[Data extracted from a collection]
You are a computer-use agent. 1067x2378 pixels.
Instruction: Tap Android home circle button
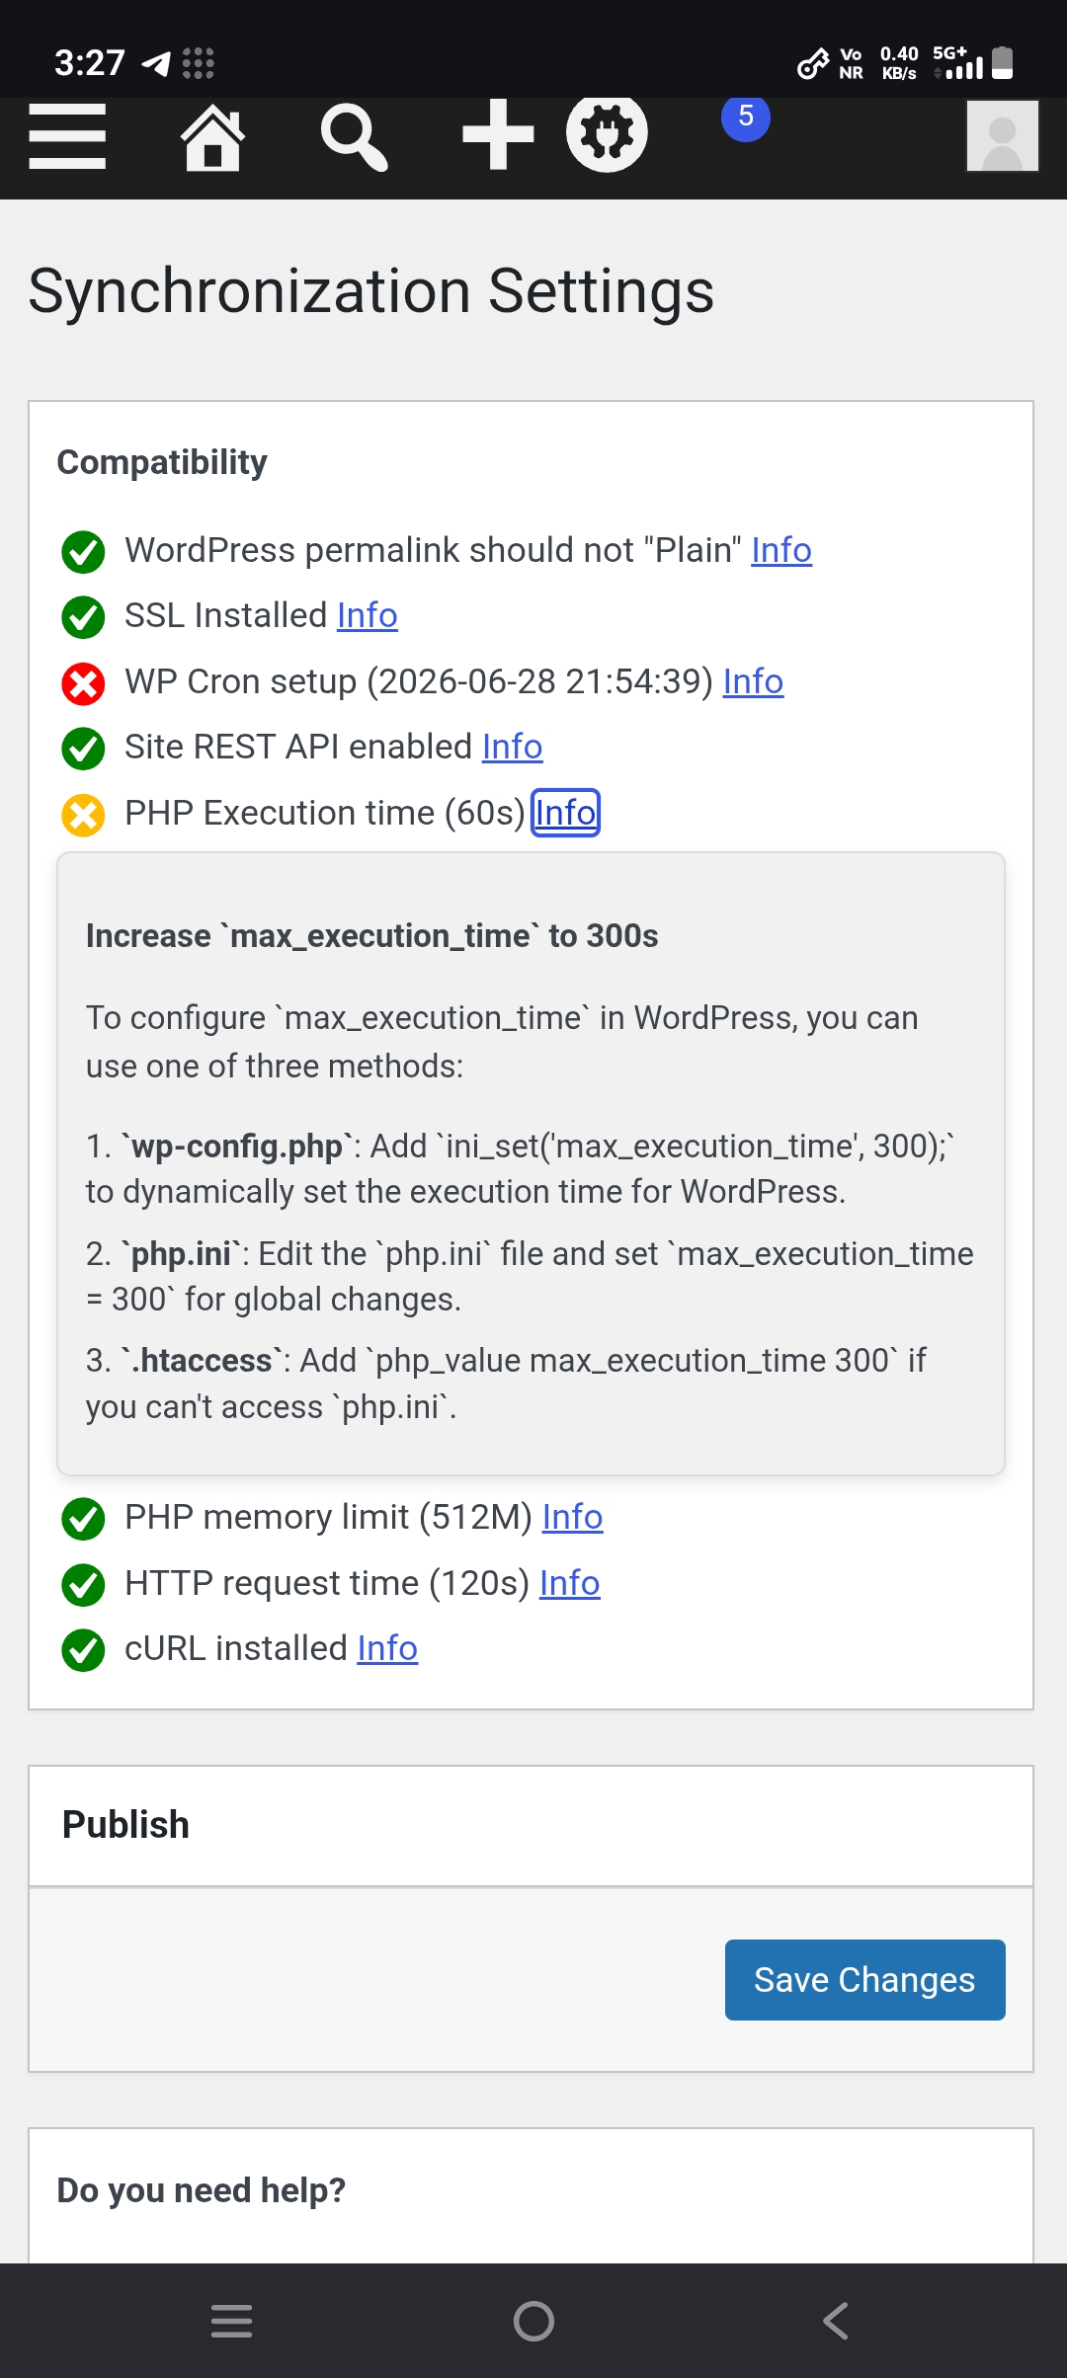(534, 2321)
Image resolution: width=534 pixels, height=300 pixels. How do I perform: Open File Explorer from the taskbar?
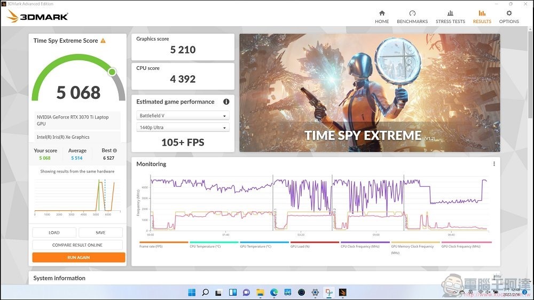[x=260, y=293]
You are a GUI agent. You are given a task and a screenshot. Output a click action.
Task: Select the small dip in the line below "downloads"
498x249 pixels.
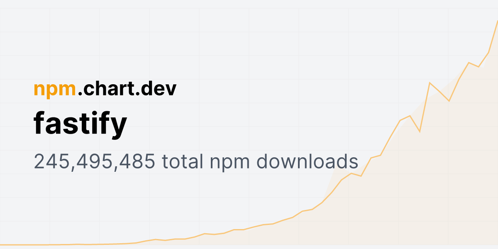coord(361,176)
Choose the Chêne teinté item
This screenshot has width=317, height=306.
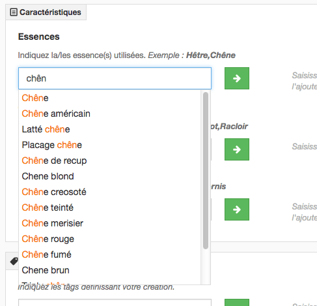click(110, 207)
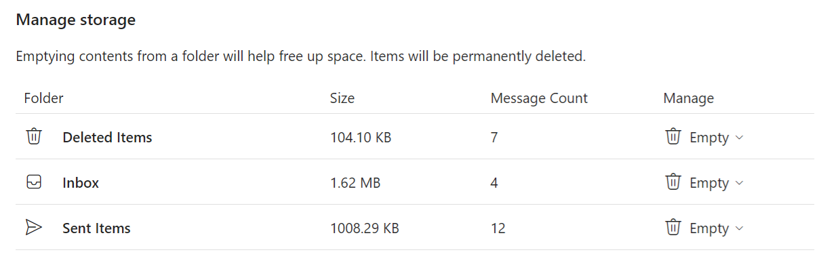The height and width of the screenshot is (265, 827).
Task: Click the Size column header
Action: click(342, 98)
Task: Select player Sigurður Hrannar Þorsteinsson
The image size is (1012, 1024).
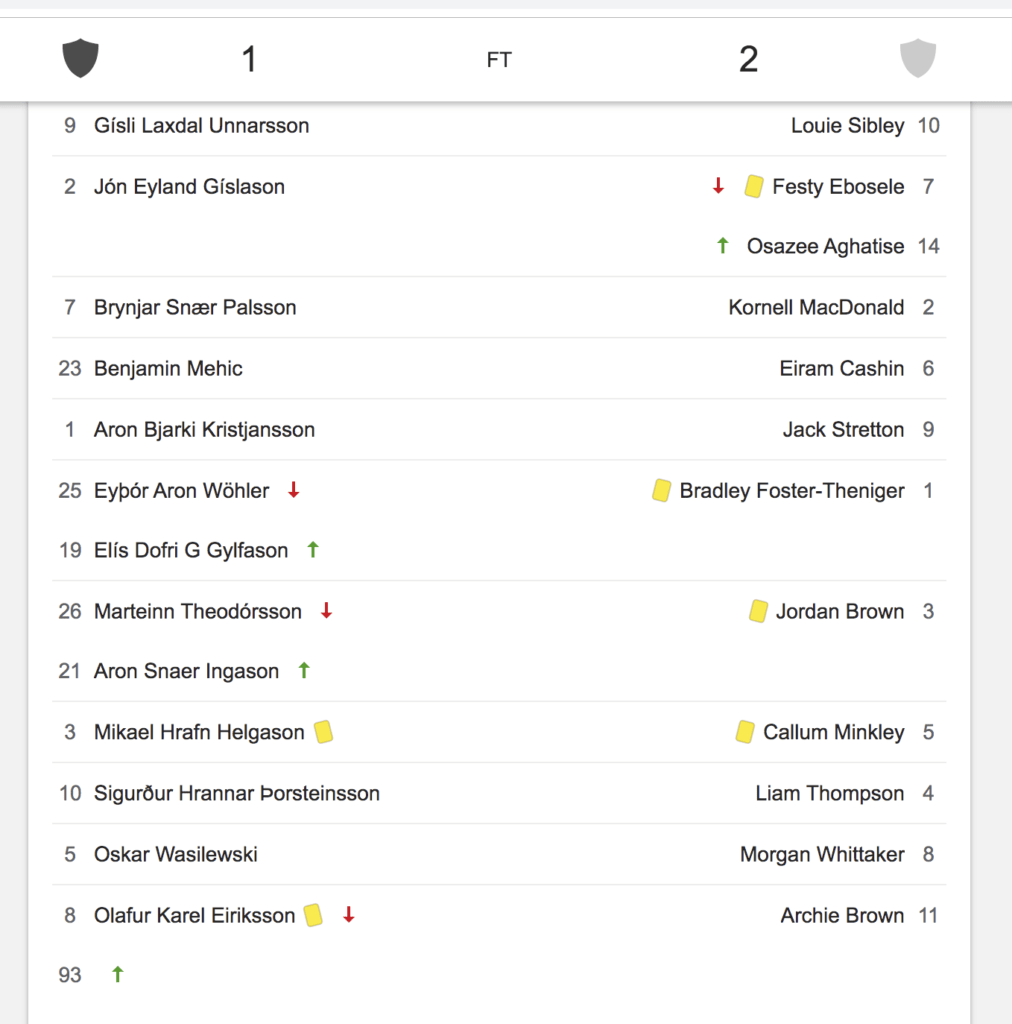Action: (237, 793)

• _TASK REQUIREMENTS_:
Return the preceding entries verbatim, with the pictures excluded.

• _ANSWER TO THE PROBLEM_:
You are a computer-use agent. 1067x2378 pixels.
Instruction: Tap Android home circle button
(534, 2321)
Image resolution: width=534 pixels, height=300 pixels. How do I perform: Open File Explorer from the taskbar?
[x=260, y=293]
You are a GUI agent. You are given a task and a screenshot. Output a click action.
Task: Select the small dip in the line below "downloads"
498x249 pixels.
coord(361,176)
Choose the Chêne teinté item
This screenshot has width=317, height=306.
click(110, 207)
The height and width of the screenshot is (265, 827).
Task: Click the Size column header
Action: click(342, 98)
Task: Select player Sigurður Hrannar Þorsteinsson
The image size is (1012, 1024).
Action: (237, 793)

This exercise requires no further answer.